▶ **Assigned task**
Without omitting anything, copy every entry word for word.

____ Given information

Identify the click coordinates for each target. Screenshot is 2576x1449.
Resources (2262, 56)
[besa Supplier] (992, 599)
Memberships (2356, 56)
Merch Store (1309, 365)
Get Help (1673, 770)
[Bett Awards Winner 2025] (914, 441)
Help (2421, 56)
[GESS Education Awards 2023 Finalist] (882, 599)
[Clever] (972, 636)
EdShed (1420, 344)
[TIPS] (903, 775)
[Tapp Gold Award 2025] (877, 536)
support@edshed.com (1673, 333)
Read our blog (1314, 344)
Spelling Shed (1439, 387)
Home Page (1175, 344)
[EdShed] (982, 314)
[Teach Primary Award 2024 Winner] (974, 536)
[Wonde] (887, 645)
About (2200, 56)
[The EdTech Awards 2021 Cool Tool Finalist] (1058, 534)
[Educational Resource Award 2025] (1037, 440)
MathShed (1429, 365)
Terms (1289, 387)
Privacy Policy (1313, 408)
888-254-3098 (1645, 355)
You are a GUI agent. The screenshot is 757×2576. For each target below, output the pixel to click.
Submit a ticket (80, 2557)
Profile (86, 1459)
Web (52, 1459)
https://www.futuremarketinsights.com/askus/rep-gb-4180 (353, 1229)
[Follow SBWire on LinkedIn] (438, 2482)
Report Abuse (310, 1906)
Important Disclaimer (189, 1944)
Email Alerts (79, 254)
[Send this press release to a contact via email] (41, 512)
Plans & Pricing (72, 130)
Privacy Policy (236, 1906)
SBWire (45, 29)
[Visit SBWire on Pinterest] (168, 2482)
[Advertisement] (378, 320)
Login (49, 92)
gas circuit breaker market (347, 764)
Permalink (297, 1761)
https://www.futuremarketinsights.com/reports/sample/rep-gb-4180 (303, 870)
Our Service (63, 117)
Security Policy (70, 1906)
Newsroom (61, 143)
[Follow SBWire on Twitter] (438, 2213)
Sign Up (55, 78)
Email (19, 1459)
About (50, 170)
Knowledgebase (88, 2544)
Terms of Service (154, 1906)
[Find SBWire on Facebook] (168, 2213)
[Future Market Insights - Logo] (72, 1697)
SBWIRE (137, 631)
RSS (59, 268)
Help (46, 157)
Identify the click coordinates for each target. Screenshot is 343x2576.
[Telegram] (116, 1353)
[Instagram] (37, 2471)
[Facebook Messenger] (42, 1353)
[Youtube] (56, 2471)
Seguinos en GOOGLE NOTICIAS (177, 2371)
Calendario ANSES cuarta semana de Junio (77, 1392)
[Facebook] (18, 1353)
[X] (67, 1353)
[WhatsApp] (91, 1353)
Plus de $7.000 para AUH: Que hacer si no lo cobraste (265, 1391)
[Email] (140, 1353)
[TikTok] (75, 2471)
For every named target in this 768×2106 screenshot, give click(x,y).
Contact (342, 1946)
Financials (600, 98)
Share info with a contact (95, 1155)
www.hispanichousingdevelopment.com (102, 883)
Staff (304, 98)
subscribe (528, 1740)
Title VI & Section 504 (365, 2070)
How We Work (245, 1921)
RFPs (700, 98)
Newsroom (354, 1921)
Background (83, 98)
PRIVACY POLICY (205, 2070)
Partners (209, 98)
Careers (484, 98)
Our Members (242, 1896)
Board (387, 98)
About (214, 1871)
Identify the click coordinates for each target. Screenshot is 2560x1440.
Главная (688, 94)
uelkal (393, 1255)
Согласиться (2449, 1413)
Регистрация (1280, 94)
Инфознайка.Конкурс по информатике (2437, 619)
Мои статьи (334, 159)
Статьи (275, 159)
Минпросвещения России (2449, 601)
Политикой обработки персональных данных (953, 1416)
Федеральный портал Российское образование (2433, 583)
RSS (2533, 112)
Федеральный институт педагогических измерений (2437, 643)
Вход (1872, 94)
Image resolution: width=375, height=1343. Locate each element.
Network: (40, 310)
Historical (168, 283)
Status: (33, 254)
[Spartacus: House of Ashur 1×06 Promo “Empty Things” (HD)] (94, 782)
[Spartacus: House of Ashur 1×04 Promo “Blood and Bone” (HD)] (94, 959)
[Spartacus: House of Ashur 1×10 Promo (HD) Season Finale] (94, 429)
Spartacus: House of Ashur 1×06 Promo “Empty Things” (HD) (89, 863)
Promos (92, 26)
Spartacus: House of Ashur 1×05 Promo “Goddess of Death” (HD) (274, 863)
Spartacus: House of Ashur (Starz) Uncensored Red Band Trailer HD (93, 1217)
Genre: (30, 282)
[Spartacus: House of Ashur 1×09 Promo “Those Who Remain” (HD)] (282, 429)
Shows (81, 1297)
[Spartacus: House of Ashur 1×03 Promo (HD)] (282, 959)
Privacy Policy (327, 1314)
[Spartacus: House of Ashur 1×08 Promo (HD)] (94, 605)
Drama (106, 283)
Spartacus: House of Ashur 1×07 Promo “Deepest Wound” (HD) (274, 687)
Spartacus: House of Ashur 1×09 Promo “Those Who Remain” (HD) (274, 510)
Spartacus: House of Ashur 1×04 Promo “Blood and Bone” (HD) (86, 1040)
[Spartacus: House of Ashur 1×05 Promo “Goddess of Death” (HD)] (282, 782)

________

▶ **Task result**
Identify the click coordinates for each target. Screenshot is 2576x1449.
Resources (2262, 56)
[besa Supplier] (992, 599)
Memberships (2356, 56)
Merch Store (1309, 365)
Get Help (1673, 770)
[Bett Awards Winner 2025] (914, 441)
Help (2421, 56)
[GESS Education Awards 2023 Finalist] (882, 599)
[Clever] (972, 636)
EdShed (1420, 344)
[TIPS] (903, 775)
[Tapp Gold Award 2025] (877, 536)
support@edshed.com (1673, 333)
Read our blog (1314, 344)
Spelling Shed (1439, 387)
Home Page (1175, 344)
[EdShed] (982, 314)
[Teach Primary Award 2024 Winner] (974, 536)
[Wonde] (887, 645)
About (2200, 56)
[The EdTech Awards 2021 Cool Tool Finalist] (1058, 534)
[Educational Resource Award 2025] (1037, 440)
MathShed (1429, 365)
Terms (1289, 387)
Privacy Policy (1313, 408)
888-254-3098 (1645, 355)
You are a GUI agent. The screenshot is 757×2576. For each target below, output the pixel to click.
Submit a ticket (80, 2557)
Profile (86, 1459)
Web (52, 1459)
https://www.futuremarketinsights.com/askus/rep-gb-4180 (353, 1229)
[Follow SBWire on LinkedIn] (438, 2482)
Report Abuse (310, 1906)
Important Disclaimer (189, 1944)
Email Alerts (79, 254)
[Send this press release to a contact via email] (41, 512)
Plans & Pricing (72, 130)
Privacy Policy (236, 1906)
SBWire (45, 29)
[Visit SBWire on Pinterest] (168, 2482)
[Advertisement] (378, 320)
Login (49, 92)
gas circuit breaker market (347, 764)
Permalink (297, 1761)
https://www.futuremarketinsights.com/reports/sample/rep-gb-4180 (303, 870)
Our Service (63, 117)
Security Policy (70, 1906)
Newsroom (61, 143)
[Follow SBWire on Twitter] (438, 2213)
Sign Up (55, 78)
Email (19, 1459)
About (50, 170)
Knowledgebase (88, 2544)
Terms of Service (154, 1906)
[Find SBWire on Facebook] (168, 2213)
[Future Market Insights - Logo] (72, 1697)
SBWIRE (137, 631)
RSS (59, 268)
Help (46, 157)
Identify the click coordinates for each target. Screenshot is 343x2576.
[Telegram] (116, 1353)
[Instagram] (37, 2471)
[Facebook Messenger] (42, 1353)
[Youtube] (56, 2471)
Seguinos en GOOGLE NOTICIAS (177, 2371)
Calendario ANSES cuarta semana de Junio (77, 1392)
[Facebook] (18, 1353)
[X] (67, 1353)
[WhatsApp] (91, 1353)
Plus de $7.000 para AUH: Que hacer si no lo cobraste (265, 1391)
[Email] (140, 1353)
[TikTok] (75, 2471)
For every named target in this 768×2106 screenshot, give click(x,y).
Contact (342, 1946)
Financials (600, 98)
Share info with a contact (95, 1155)
www.hispanichousingdevelopment.com (102, 883)
Staff (304, 98)
subscribe (528, 1740)
Title VI & Section 504 (365, 2070)
How We Work (245, 1921)
RFPs (700, 98)
Newsroom (354, 1921)
Background (83, 98)
PRIVACY POLICY (205, 2070)
Partners (209, 98)
Careers (484, 98)
Our Members (242, 1896)
Board (387, 98)
About (214, 1871)
Identify the click coordinates for each target. Screenshot is 2560x1440.
Главная (688, 94)
uelkal (393, 1255)
Согласиться (2449, 1413)
Регистрация (1280, 94)
Инфознайка.Конкурс по информатике (2437, 619)
Мои статьи (334, 159)
Статьи (275, 159)
Минпросвещения России (2449, 601)
Политикой обработки персональных данных (953, 1416)
Федеральный портал Российское образование (2433, 583)
RSS (2533, 112)
Федеральный институт педагогических измерений (2437, 643)
Вход (1872, 94)
Image resolution: width=375, height=1343. Locate each element.
Network: (40, 310)
Historical (168, 283)
Status: (33, 254)
[Spartacus: House of Ashur 1×06 Promo “Empty Things” (HD)] (94, 782)
[Spartacus: House of Ashur 1×04 Promo “Blood and Bone” (HD)] (94, 959)
[Spartacus: House of Ashur 1×10 Promo (HD) Season Finale] (94, 429)
Spartacus: House of Ashur 1×06 Promo “Empty Things” (HD) (89, 863)
Promos (92, 26)
Spartacus: House of Ashur 1×05 Promo “Goddess of Death” (HD) (274, 863)
Spartacus: House of Ashur (Starz) Uncensored Red Band Trailer HD (93, 1217)
Genre: (30, 282)
[Spartacus: House of Ashur 1×09 Promo “Those Who Remain” (HD)] (282, 429)
Shows (81, 1297)
[Spartacus: House of Ashur 1×03 Promo (HD)] (282, 959)
Privacy Policy (327, 1314)
[Spartacus: House of Ashur 1×08 Promo (HD)] (94, 605)
Drama (106, 283)
Spartacus: House of Ashur 1×07 Promo “Deepest Wound” (HD) (274, 687)
Spartacus: House of Ashur 1×09 Promo “Those Who Remain” (HD) (274, 510)
Spartacus: House of Ashur 1×04 Promo “Blood and Bone” (HD) (86, 1040)
[Spartacus: House of Ashur 1×05 Promo “Goddess of Death” (HD)] (282, 782)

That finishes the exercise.